— Problem to work on —
Write out again, exactly, the lines below starting at the one with "Screen dimensions: 863x604" and ending at the one with "Task: Enable shipping to Brazil".

** Data listing follows **

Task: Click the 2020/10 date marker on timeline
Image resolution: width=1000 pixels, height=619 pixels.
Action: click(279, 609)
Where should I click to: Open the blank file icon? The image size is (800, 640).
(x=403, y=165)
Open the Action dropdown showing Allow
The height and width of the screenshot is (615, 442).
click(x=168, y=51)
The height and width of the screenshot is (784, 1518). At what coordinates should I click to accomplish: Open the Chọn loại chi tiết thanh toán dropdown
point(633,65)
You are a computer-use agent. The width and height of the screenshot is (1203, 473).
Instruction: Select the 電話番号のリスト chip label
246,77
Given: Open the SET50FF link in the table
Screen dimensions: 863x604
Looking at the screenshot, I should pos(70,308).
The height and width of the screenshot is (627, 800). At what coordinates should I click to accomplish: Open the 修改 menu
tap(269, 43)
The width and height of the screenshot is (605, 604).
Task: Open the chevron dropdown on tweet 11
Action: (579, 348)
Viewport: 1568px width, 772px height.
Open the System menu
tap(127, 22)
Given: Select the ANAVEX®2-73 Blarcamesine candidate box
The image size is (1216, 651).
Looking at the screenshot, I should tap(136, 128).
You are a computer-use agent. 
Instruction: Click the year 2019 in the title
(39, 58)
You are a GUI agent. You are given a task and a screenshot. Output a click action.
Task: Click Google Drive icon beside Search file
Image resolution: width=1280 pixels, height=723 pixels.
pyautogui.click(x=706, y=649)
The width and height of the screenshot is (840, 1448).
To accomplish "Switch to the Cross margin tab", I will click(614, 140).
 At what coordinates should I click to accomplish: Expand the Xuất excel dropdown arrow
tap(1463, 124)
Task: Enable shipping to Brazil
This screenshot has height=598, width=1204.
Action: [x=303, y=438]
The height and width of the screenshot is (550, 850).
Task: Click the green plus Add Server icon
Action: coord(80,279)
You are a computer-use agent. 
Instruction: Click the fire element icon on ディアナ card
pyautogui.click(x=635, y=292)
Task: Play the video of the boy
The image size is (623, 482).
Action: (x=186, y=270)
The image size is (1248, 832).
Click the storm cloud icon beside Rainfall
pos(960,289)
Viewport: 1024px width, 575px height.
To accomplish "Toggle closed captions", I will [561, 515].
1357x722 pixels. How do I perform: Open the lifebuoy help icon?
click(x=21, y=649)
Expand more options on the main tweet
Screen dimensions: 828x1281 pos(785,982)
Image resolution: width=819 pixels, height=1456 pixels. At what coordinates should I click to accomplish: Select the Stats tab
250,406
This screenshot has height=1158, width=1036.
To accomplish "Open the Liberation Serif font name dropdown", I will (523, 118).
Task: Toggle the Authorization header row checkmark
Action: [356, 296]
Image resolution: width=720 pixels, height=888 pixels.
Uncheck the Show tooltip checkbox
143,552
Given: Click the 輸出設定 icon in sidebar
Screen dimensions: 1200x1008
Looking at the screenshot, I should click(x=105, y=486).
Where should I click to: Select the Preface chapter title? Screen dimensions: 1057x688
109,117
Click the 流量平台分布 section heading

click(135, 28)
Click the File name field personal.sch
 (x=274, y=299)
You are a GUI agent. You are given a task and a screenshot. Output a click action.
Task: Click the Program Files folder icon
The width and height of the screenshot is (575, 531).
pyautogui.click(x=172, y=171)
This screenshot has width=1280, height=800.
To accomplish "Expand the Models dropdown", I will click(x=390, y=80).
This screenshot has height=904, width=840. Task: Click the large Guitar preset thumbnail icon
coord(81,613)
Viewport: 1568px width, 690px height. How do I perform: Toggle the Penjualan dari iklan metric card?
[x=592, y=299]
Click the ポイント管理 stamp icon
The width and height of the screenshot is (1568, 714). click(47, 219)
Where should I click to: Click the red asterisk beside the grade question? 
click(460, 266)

** End of Data listing **

— Solution for this problem —
Screen dimensions: 863x604
Looking at the screenshot, I should pos(70,308).
The height and width of the screenshot is (627, 800). At what coordinates should I click to accomplish: Open the 修改 menu
tap(269, 43)
The width and height of the screenshot is (605, 604).
Task: Open the chevron dropdown on tweet 11
Action: (579, 348)
Viewport: 1568px width, 772px height.
Open the System menu
tap(127, 22)
Given: Select the ANAVEX®2-73 Blarcamesine candidate box
The image size is (1216, 651).
Looking at the screenshot, I should tap(136, 128).
You are a computer-use agent. 
Instruction: Click the year 2019 in the title
(39, 58)
You are a GUI agent. You are given a task and a screenshot. Output a click action.
Task: Click Google Drive icon beside Search file
Image resolution: width=1280 pixels, height=723 pixels.
pyautogui.click(x=706, y=649)
The width and height of the screenshot is (840, 1448).
To accomplish "Switch to the Cross margin tab", I will click(614, 140).
 At what coordinates should I click to accomplish: Expand the Xuất excel dropdown arrow
tap(1463, 124)
Task: Enable shipping to Brazil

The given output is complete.